▸ **TASK BRIEF**
The lines to be set down run from the line containing "ABOUT US (995, 152)" through the final line of the data below; print them exactly and print nothing else.

(Dataset records)
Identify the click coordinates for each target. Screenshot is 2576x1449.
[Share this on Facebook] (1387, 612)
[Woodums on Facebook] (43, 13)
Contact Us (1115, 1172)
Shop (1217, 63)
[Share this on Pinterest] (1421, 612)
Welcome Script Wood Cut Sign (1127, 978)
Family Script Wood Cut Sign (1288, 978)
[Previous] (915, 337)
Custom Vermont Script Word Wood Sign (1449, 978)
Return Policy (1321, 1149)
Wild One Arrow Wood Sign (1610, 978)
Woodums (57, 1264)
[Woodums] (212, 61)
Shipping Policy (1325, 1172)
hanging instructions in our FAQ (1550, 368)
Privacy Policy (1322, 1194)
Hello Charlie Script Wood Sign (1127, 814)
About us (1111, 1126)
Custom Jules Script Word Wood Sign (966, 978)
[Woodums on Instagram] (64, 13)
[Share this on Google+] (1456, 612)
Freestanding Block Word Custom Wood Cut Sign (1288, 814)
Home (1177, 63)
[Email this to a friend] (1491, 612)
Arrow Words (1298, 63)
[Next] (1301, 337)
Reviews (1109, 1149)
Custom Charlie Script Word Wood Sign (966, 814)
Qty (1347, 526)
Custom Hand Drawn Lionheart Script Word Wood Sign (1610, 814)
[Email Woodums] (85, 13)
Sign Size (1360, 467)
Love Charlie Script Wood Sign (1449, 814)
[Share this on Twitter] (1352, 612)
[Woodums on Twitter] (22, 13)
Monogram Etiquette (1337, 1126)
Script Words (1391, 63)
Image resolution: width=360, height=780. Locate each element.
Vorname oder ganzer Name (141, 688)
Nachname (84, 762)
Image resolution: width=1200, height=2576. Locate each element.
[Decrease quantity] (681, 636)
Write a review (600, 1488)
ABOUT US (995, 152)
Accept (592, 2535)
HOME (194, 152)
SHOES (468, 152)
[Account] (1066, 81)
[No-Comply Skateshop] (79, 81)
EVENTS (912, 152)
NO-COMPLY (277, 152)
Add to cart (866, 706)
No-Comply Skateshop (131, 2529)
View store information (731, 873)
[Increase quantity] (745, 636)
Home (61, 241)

▸ **ANSWER TO THIS EXERCISE**
ABOUT US (995, 152)
Accept (592, 2535)
HOME (194, 152)
SHOES (468, 152)
[Account] (1066, 81)
[No-Comply Skateshop] (79, 81)
EVENTS (912, 152)
NO-COMPLY (277, 152)
Add to cart (866, 706)
No-Comply Skateshop (131, 2529)
View store information (731, 873)
[Increase quantity] (745, 636)
Home (61, 241)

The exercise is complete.